::: Exercise materials

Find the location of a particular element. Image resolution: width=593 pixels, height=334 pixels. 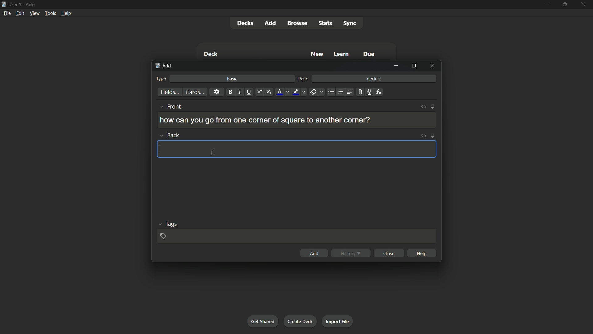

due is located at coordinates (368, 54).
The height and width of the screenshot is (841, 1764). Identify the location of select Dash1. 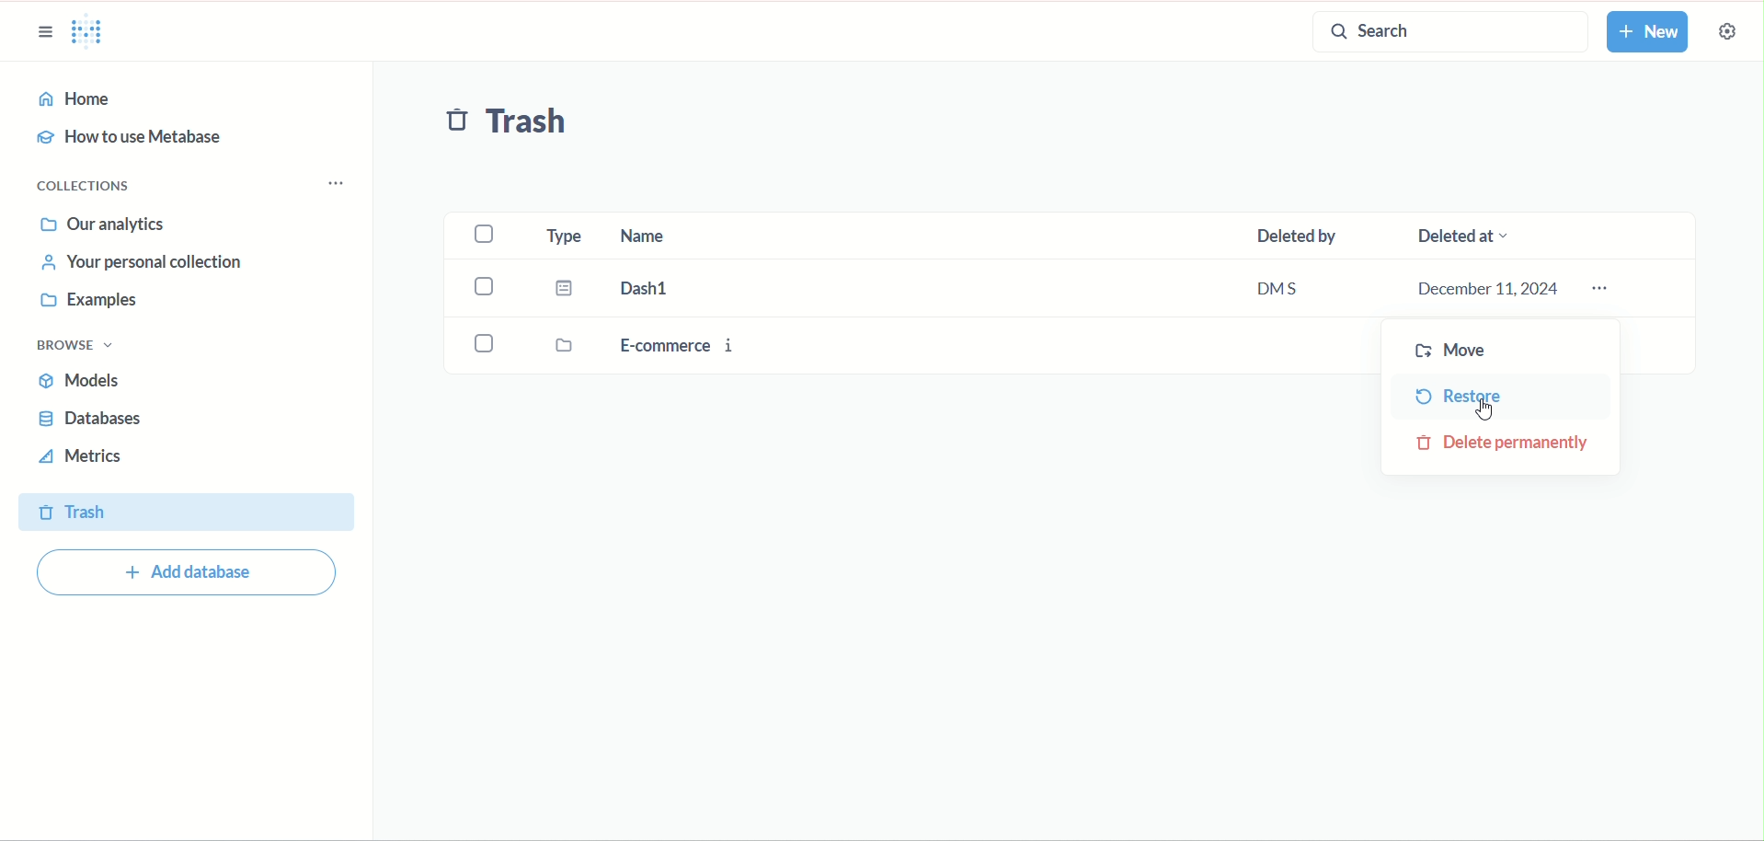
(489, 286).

::::::
::: Exercise materials

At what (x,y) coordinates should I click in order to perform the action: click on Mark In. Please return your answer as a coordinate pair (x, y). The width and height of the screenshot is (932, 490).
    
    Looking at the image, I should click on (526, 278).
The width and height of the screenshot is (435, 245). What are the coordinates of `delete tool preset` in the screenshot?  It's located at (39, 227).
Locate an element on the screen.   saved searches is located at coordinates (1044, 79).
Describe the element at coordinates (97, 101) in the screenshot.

::::::
::: Exercise materials

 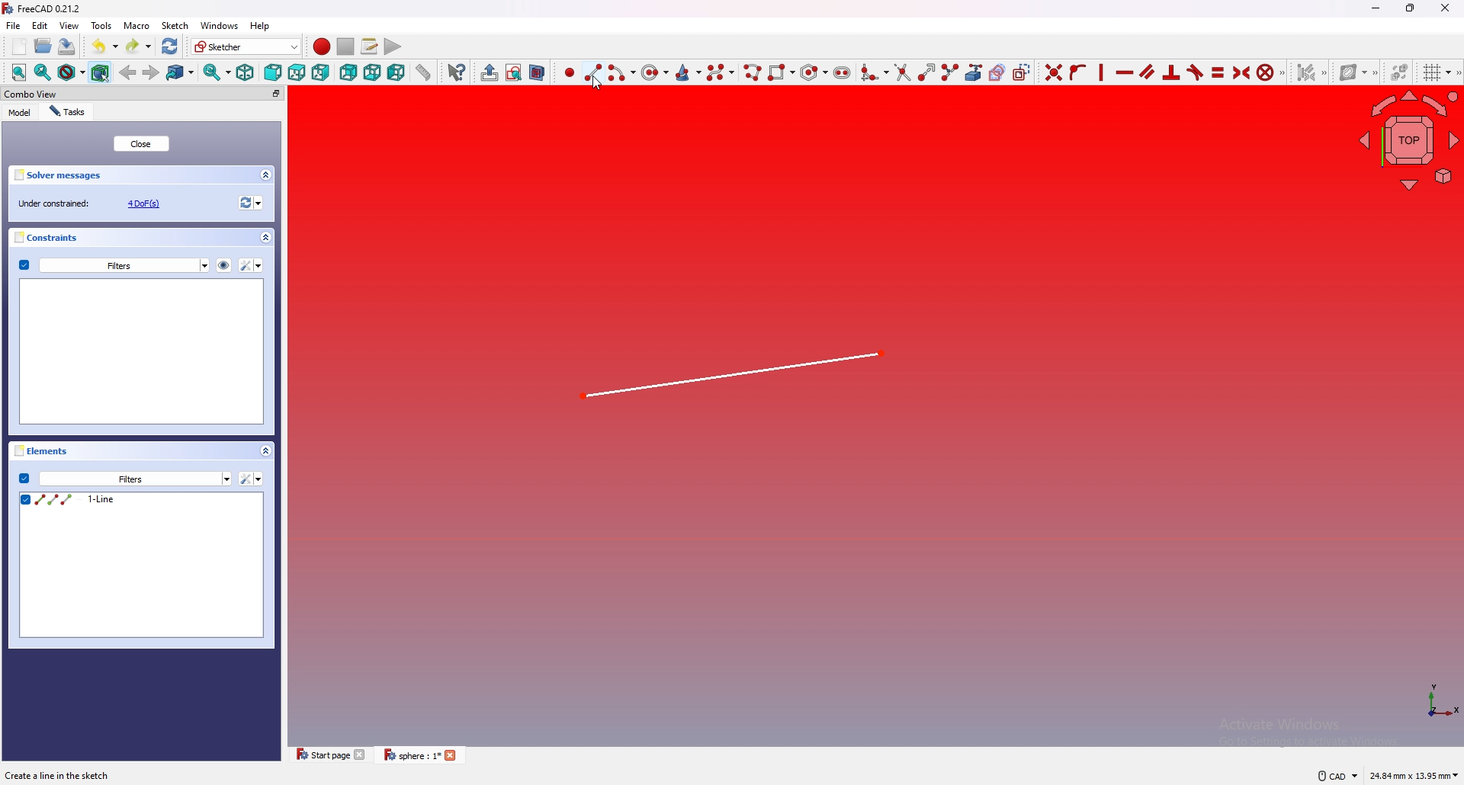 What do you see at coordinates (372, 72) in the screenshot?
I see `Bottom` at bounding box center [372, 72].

::::::

Pick out each line of the records above that contains the word "should", and copy those lines.

At what (x,y) coordinates should I click in order to perform the action: click on Mark In. Please return your answer as a coordinate pair (x, y). The width and height of the screenshot is (932, 490).
    Looking at the image, I should click on (526, 278).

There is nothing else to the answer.